[Trilinos-Users] [EXTERNAL] Re: Matrix Free operator, and loss of accuracy error

Roger Pawlowski rppawlo at sandia.gov
Tue Dec 9 08:20:34 MST 2014


Tom,

I forgot to mention, there are a bunch of examples that exercise the 
MatrixFree object with the Aztec solver in the directory:

Trilinos/packages/nox/test/epetra/1Dfem

So you can compare performance of JFNK when encountering this Aztec 
warning against having analytic Jacobians.

Roger


On 12/09/2014 10:02 AM, Tom Goffrey wrote:
> Roger, Mike,
>
> Thanks for all your help on this issue, I think the final email clears 
> up any remaining questions.
>
> Cheers,
>
> Tom
>
> On Tue, Dec 9, 2014 at 1:51 PM, Roger Pawlowski <rppawlo at sandia.gov 
> <mailto:rppawlo at sandia.gov>> wrote:
>
>     Tom,
>
>     For the NOX::Direction::Newton, there is a parameter that you can
>     use to allow for a "failed" Newton step to be used.  Typically,
>     your Krylov solver makes good enough progress and this flag allows
>     for the nonlinear system to converge.  See the parameter "Rescue
>     Bad Newton Solve".  So yes - we are able to nonlinear converge
>     systems even with Aztec reporting this warning.  You do have to be
>     careful in this case - using only a relative residual status test
>     for convergence can result in a "false" convergence due to
>     stagnation if the linear solver is essentially making no
>     progress.  Make sure to use an absolute residual norm as well in
>     your stopping criteria.
>
>     Roger
>
>
>
>     On 12/09/2014 07:51 AM, Tom Goffrey wrote:
>>     Hi Mike,
>>
>>     Sorry for the delay, wanted to be absolutely sure that I had the
>>     details straight before replying.
>>
>>     I agree that this test is only carried out once the recursive
>>     residual indicates convergence. The true residual is then
>>     calculated, and as you say we hit this warning if the difference
>>     is too large.

-- -- --

#### STATED TASK A
From the listing, copy verbatim the lines starting at the line containing "1041x590 pixels. At" and ending with the line containing "Looking at the screenshot, I should [18, 27].", including both.
#### STATED TASK B
Continue the mailing-list thread about the Aztec loss-of-accuracy warning from the point where it stops.

-- -- --

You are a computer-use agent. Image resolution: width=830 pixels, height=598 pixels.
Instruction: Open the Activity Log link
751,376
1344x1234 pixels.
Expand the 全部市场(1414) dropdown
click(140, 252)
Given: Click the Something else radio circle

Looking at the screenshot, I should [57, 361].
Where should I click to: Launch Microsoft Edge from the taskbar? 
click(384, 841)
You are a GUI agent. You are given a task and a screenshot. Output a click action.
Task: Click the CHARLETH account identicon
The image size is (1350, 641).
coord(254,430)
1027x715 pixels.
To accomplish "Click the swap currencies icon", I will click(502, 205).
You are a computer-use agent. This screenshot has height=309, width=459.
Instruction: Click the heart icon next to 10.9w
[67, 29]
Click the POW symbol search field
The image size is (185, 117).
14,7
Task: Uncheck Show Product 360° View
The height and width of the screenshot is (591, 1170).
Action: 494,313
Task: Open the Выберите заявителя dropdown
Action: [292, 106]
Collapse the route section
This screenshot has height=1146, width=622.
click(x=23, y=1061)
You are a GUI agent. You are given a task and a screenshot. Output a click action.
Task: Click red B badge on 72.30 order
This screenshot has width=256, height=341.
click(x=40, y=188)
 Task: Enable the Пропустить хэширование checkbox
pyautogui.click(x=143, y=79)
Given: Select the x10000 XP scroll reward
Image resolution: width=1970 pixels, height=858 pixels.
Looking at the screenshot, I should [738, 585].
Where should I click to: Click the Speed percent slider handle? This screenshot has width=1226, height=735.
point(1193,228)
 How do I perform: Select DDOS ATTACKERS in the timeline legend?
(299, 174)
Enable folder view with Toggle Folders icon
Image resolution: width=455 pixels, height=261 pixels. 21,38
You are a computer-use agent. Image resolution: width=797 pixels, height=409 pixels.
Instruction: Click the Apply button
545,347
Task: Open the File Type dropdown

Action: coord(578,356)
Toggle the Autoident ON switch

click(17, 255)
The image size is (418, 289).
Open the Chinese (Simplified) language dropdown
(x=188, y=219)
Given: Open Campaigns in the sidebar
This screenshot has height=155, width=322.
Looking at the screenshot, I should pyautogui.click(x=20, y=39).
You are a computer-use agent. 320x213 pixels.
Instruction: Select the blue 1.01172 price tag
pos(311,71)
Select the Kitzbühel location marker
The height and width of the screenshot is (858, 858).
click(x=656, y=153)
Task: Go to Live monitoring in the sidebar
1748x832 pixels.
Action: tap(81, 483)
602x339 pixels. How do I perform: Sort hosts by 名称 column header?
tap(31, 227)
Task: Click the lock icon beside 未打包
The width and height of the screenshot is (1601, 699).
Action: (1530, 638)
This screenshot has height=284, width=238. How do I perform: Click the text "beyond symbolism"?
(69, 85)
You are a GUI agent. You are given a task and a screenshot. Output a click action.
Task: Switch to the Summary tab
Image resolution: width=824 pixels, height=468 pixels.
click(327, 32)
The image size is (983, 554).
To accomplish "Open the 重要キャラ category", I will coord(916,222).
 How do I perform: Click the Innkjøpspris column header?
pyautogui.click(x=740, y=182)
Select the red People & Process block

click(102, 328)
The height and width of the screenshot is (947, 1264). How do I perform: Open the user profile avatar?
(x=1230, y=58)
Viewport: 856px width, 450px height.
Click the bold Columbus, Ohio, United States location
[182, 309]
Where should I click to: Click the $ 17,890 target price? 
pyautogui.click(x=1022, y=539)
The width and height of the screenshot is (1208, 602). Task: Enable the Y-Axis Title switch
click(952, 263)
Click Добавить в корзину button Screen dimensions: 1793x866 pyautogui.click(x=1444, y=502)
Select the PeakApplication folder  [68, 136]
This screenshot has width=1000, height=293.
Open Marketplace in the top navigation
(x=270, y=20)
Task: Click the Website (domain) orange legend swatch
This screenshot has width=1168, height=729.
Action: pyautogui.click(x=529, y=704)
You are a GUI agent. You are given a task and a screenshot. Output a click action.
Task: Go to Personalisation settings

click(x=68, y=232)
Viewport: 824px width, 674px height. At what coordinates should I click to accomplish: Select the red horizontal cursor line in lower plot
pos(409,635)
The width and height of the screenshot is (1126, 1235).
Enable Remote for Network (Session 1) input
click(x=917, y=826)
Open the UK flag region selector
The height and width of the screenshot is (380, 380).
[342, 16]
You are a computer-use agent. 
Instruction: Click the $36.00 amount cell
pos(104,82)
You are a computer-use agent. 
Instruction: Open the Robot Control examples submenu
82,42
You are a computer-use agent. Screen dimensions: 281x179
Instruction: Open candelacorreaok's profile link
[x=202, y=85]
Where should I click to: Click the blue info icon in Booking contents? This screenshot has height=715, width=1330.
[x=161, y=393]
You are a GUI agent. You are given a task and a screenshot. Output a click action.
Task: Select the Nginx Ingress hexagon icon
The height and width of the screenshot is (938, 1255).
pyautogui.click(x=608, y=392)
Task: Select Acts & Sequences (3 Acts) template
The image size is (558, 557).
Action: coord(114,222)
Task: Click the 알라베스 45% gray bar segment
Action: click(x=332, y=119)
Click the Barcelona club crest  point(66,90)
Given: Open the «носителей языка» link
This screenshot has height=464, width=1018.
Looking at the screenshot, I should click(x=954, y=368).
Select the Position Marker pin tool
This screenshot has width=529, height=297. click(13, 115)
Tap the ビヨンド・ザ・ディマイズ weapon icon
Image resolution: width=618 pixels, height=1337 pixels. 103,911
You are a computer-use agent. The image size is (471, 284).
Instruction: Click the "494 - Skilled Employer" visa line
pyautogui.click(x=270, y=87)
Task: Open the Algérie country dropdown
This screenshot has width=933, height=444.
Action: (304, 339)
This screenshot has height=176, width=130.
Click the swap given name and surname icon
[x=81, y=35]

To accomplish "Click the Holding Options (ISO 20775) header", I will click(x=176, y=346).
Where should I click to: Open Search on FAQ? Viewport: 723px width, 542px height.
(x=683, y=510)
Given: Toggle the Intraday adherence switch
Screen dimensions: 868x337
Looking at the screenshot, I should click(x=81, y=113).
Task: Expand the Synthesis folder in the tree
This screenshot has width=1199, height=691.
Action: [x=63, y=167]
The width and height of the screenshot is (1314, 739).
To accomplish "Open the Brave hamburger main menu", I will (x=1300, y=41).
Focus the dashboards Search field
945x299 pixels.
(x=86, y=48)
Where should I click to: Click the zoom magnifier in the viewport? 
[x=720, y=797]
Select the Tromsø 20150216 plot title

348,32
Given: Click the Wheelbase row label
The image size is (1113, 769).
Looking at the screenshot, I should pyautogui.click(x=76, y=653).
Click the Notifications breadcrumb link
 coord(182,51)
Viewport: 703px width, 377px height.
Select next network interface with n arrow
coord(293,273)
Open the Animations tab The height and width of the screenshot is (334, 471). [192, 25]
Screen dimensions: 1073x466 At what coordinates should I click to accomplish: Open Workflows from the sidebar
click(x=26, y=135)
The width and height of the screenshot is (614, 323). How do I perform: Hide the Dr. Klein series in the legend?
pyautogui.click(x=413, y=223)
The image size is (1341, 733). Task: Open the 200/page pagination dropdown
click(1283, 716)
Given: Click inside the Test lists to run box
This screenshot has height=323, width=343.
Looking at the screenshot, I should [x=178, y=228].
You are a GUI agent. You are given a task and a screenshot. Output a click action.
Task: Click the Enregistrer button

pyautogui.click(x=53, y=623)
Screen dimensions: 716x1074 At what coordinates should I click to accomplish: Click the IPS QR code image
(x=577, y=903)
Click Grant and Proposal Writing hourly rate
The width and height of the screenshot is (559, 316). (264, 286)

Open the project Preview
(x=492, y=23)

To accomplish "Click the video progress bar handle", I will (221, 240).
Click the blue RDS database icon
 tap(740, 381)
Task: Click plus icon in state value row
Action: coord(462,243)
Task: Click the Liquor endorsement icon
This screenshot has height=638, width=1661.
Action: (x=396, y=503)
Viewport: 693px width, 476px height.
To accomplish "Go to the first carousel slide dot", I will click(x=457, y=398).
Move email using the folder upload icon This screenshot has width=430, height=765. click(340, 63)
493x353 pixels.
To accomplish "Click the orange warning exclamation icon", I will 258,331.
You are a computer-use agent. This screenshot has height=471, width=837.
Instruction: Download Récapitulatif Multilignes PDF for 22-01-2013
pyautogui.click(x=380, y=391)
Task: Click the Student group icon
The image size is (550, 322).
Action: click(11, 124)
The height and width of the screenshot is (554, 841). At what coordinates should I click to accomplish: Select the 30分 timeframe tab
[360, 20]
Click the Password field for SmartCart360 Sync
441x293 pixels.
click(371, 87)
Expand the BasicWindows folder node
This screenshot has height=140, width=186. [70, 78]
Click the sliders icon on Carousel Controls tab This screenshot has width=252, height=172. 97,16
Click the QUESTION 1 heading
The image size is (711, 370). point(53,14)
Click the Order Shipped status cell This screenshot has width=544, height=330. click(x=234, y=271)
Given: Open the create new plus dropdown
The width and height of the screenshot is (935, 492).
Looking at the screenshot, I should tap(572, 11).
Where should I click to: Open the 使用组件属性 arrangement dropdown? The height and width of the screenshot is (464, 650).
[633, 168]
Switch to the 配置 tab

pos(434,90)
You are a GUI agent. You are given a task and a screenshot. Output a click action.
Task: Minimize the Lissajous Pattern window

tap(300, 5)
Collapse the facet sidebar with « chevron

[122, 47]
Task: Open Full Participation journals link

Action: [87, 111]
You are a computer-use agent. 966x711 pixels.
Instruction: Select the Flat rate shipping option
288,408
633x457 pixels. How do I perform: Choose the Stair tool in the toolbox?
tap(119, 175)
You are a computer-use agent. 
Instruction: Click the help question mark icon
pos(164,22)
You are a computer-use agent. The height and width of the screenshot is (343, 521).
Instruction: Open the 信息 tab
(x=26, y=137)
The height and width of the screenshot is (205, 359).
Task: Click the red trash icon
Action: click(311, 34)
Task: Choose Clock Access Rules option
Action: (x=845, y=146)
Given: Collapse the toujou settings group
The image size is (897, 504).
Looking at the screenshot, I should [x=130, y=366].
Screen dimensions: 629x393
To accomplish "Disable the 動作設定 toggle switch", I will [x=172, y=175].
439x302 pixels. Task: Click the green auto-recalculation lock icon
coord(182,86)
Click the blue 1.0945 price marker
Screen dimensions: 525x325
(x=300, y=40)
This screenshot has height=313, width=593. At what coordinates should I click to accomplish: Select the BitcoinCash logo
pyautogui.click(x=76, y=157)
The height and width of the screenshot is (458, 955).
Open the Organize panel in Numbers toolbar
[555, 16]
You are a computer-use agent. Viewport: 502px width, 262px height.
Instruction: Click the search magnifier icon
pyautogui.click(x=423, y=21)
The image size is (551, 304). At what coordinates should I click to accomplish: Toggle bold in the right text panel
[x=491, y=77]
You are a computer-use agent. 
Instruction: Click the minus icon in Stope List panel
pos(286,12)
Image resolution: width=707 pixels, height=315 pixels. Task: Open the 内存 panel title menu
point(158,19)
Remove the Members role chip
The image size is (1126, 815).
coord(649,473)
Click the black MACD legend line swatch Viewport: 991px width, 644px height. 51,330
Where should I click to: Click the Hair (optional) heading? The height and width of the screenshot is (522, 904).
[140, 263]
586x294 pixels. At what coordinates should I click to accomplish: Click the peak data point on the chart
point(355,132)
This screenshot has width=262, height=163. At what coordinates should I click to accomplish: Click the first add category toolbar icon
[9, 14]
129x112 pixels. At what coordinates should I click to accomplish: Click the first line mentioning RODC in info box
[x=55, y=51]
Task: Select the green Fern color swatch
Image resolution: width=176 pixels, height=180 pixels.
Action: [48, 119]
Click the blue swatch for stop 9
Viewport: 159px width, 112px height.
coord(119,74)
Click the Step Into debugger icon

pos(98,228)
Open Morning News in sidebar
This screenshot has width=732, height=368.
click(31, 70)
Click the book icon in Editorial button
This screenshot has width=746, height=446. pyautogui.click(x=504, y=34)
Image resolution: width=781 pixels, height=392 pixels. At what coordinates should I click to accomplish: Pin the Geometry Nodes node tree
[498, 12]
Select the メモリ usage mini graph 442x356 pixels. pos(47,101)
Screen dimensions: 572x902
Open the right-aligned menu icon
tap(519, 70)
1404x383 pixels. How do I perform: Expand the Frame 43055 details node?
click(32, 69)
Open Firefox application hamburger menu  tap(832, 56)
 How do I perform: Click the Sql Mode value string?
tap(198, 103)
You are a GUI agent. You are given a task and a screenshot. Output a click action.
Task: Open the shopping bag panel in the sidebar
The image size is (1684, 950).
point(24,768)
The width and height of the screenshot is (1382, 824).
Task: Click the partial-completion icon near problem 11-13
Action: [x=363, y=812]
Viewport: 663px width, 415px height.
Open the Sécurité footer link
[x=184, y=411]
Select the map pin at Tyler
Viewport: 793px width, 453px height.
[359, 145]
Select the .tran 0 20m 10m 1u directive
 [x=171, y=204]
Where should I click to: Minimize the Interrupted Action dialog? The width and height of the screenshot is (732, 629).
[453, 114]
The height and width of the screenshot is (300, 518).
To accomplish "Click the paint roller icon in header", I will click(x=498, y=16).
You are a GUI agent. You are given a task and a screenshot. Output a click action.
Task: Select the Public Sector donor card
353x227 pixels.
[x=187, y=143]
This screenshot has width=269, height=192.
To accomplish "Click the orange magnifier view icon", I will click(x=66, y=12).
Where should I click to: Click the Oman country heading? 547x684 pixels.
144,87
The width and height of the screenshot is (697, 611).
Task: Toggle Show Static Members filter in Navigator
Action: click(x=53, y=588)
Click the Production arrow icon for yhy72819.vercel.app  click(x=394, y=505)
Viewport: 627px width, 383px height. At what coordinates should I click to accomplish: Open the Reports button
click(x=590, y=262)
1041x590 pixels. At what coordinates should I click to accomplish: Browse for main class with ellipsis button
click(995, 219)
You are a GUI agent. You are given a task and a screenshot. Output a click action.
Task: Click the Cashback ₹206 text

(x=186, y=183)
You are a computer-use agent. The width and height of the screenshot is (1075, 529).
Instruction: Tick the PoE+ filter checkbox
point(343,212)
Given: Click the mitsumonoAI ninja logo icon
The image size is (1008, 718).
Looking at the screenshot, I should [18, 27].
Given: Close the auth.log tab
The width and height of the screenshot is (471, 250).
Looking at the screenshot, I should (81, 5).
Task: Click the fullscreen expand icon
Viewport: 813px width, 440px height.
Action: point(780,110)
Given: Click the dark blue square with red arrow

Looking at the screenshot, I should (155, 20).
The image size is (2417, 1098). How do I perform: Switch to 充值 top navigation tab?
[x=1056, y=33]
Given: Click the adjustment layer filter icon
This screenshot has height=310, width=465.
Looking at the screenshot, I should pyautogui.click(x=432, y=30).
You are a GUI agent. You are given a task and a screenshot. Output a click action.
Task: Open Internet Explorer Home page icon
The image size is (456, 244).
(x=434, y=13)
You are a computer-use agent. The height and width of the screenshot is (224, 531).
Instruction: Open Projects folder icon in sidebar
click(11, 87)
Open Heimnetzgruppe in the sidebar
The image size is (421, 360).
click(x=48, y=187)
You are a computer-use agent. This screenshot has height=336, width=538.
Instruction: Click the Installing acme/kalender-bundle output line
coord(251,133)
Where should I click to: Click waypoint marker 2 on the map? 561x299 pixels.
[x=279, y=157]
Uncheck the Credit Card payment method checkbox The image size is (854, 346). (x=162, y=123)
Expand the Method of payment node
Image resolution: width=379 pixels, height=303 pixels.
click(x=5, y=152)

-- -- --

#### EXERCISE RESULT A
1041x590 pixels. At what coordinates should I click to accomplish: Browse for main class with ellipsis button
click(995, 219)
You are a GUI agent. You are given a task and a screenshot. Output a click action.
Task: Click the Cashback ₹206 text

(x=186, y=183)
You are a computer-use agent. The width and height of the screenshot is (1075, 529).
Instruction: Tick the PoE+ filter checkbox
point(343,212)
Given: Click the mitsumonoAI ninja logo icon
The image size is (1008, 718).
Looking at the screenshot, I should [18, 27].

#### EXERCISE RESULT B
>>
>>     The trouble we are having is that quite often the difference is
>>     sufficient that the recursive residual implies convergence but
>>     the true residual does not, and we get something like:
>>     ***************************************************************
>>
>>             Warning: recursive residual indicates convergence
>>             though the true residual is too large.
>>
>>             Sometimes this occurs when storage is overwritten (e.g. the
>>             solution vector was not dimensioned large enough to hold
>>             external variables). Other times, this is due to roundoff. In
>>             this case, the solution has either converged to the accuracy
>>             of the machine or intermediate roundoff errors occurred
>>             preventing full convergence. In the latter case, try solving
>>             again using the new solution as an initial guess.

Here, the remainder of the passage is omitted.